# TomTom Start Europe Sat Nav, £69 at ASDA - New



## blongs (Jan 12, 2009)

Hi

I just saw this on hotukdeals and have ordered one myself.

http://direct.asda.com/TomTom-Start-Europe-White/000599436,default,pd.html

I have been using a TT One for 3 or 4 years and it has been excellent but only UK maps. I did look at updating the map for Europe but TomTom wanted loads of money, £50ish i think.

After my g/f took us slightly wrong last year in France she asked me to get one before the next trip. She can have this one as a xmas present ;-)

The ASDA website says it is £17 off, they are £100 on ebay and £90 ish on Amazon.

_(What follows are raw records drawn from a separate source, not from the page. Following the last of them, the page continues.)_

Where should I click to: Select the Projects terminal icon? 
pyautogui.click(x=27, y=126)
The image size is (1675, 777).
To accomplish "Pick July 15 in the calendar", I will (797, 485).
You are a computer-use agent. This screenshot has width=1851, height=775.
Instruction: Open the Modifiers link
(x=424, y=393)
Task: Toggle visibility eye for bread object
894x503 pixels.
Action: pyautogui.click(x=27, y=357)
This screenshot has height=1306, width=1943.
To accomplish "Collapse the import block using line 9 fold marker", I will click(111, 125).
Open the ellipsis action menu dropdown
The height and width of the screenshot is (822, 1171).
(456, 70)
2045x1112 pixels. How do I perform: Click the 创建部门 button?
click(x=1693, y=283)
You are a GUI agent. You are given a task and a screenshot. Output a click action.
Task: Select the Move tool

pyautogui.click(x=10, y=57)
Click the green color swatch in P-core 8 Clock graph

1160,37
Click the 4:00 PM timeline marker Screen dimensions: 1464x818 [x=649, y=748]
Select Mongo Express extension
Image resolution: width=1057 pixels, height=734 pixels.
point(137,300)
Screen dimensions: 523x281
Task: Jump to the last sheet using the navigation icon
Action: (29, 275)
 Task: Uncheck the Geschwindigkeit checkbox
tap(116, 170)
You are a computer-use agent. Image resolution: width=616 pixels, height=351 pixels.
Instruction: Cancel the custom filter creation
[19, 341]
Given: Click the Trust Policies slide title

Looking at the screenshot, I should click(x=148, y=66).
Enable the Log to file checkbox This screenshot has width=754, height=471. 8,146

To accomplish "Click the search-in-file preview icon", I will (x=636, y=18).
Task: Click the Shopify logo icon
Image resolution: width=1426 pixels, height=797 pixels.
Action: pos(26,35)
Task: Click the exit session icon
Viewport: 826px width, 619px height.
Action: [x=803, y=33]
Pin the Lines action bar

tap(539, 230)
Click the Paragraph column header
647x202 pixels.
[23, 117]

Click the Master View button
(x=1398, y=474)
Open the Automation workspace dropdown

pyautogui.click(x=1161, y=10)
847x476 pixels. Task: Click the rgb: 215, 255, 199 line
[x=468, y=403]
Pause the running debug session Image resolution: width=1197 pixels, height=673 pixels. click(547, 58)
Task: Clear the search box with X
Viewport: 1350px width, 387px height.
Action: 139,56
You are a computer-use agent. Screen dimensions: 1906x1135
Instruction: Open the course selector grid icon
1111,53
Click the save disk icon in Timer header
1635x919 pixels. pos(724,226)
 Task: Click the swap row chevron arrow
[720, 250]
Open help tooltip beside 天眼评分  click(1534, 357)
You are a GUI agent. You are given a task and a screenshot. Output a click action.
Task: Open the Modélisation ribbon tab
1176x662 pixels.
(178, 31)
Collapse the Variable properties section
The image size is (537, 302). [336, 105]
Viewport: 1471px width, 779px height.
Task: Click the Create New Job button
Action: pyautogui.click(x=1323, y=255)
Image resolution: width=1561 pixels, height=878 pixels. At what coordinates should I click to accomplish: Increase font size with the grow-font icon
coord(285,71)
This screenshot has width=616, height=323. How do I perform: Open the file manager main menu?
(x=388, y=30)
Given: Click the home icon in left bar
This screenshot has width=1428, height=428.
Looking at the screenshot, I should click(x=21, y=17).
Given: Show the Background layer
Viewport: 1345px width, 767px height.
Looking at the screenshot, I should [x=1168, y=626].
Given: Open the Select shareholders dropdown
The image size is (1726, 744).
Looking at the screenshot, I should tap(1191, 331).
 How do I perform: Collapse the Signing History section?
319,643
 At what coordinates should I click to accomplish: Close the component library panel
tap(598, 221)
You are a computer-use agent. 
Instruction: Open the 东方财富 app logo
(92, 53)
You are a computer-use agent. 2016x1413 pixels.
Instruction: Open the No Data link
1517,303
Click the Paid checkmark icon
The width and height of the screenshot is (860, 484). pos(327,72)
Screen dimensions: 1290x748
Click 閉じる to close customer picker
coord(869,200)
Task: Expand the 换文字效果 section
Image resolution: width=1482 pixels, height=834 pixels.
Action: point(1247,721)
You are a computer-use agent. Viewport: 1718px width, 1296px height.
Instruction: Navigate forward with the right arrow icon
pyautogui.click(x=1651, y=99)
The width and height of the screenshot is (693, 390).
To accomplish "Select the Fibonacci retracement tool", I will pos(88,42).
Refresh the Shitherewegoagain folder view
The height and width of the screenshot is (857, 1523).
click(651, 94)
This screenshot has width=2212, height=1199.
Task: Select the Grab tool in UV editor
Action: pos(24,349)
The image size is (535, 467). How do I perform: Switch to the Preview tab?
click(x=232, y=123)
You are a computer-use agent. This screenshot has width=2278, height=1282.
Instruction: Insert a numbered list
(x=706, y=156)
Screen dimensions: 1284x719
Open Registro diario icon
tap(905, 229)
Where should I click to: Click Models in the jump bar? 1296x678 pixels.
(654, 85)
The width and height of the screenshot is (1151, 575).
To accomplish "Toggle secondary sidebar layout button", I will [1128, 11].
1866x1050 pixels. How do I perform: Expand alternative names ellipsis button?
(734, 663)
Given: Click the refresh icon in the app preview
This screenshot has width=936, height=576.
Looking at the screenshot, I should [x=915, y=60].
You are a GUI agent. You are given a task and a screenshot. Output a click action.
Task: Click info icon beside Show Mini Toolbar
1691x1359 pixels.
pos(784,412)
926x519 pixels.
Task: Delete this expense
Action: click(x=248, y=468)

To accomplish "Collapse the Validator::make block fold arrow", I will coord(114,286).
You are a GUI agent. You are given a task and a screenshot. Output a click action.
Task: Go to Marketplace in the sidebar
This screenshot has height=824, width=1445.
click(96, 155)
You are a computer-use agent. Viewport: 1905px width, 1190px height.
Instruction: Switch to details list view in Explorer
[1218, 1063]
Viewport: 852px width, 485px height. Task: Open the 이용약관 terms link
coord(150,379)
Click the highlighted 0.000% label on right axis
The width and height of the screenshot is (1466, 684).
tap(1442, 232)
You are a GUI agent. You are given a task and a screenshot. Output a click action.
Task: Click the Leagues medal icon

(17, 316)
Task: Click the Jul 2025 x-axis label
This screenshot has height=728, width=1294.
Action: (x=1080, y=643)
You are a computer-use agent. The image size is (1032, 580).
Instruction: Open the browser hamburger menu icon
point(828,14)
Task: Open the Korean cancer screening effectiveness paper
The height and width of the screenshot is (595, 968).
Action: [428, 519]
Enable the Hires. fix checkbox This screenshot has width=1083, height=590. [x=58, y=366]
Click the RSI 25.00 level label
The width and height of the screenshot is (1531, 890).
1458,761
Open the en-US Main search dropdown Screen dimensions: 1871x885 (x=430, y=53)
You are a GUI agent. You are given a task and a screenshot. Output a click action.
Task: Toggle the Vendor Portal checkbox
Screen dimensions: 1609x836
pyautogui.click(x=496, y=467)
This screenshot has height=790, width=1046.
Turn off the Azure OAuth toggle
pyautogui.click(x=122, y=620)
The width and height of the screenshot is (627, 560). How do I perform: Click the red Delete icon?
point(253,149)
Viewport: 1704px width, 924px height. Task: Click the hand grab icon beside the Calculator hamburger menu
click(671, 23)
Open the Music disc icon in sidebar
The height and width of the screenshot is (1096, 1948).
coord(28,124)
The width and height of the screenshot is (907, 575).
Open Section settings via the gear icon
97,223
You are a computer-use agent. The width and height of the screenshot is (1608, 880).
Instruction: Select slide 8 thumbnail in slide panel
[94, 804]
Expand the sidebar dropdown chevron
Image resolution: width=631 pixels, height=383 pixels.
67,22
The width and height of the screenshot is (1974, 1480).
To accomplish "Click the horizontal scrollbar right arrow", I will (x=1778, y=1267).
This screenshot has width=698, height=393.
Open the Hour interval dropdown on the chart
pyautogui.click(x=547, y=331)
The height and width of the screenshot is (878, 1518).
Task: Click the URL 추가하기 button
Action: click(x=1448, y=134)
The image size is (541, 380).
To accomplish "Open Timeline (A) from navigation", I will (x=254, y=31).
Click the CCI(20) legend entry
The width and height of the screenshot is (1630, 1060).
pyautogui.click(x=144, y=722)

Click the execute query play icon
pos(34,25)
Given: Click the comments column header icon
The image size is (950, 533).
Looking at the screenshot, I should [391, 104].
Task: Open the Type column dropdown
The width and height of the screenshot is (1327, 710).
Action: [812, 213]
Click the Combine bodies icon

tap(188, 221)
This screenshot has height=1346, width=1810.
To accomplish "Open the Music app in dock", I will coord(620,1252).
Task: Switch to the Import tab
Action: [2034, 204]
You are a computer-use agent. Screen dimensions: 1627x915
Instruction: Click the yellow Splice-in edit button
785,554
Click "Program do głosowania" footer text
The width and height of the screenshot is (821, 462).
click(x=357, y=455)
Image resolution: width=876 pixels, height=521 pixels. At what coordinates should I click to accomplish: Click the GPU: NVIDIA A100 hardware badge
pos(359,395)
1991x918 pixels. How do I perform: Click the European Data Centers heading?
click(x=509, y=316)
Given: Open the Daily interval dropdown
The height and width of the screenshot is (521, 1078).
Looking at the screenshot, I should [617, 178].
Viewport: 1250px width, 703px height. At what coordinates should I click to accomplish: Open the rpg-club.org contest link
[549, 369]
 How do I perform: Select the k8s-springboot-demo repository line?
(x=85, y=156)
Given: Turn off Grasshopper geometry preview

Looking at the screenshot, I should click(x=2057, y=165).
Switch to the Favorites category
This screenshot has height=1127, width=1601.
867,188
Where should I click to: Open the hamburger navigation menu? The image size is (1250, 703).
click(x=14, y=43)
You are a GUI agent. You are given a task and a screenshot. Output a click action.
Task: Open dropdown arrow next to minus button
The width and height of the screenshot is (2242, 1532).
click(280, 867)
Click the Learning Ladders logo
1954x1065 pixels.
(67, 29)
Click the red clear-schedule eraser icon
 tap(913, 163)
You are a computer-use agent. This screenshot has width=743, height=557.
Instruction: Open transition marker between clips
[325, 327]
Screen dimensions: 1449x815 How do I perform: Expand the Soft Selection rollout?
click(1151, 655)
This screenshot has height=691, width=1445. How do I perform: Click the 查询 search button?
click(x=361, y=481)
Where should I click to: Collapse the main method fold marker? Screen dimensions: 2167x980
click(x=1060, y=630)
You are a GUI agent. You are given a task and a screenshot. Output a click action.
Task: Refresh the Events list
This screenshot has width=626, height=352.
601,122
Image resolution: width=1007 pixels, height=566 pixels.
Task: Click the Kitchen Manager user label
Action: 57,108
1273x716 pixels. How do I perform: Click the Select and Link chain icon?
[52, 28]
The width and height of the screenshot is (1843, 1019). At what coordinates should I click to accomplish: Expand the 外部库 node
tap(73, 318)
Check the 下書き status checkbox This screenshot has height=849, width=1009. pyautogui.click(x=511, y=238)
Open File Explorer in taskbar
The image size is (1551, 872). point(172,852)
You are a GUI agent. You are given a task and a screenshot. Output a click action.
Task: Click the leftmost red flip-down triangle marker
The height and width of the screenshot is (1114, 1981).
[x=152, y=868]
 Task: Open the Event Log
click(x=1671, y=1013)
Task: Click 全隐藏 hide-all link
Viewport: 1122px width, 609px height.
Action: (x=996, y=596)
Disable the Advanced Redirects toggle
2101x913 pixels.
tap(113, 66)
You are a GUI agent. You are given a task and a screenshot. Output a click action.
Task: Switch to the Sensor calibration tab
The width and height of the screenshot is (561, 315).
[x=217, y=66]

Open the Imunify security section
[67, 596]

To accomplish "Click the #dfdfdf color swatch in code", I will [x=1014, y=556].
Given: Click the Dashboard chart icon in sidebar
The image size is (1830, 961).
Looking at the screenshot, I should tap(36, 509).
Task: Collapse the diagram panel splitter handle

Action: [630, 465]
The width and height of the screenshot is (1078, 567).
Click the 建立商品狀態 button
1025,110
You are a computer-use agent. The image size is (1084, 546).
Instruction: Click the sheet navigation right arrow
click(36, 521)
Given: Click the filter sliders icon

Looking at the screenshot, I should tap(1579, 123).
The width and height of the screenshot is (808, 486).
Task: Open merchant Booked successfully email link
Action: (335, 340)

Looks a super deal for a branded device, brand new.

Ben


----------



## hogan (Oct 31, 2006)

blongs said:


> Hi
> 
> I just saw this on hotukdeals and have ordered one myself.
> 
> ...


Have posted this loads of times but one more go
Never pay for map updates again

link removed


----------



## asprn (Feb 10, 2006)

hogan said:


> Have posted this loads of times but one more go
> Never pay for map updates again


It bombs my browser after spontaneously opening up other instances of it.

??


----------



## cronkle (May 1, 2005)

asprn said:


> hogan said:
> 
> 
> > Have posted this loads of times but one more go
> ...


AVG went crazy with a high level trojan threat on mine; poon.exe?
It took a while to sort that one.


----------



## asprn (Feb 10, 2006)

Kaspersky just prevented a trojan from this site, so might I suggest that you remove the link? It's clearly not good.

Dougie.


----------



## hogan (Oct 31, 2006)

I have never had any problem with it (just been back on after reading these problems)
Here is another one to try

Suspect URL removed by moderators


----------



## hogan (Oct 31, 2006)

are you having probs with second link ???


----------



## Biglol (Jul 16, 2007)

blongs said:


> Hi
> 
> I just saw this on hotukdeals and have ordered one myself.
> 
> ...


Many thanks for that, I have ordered one


----------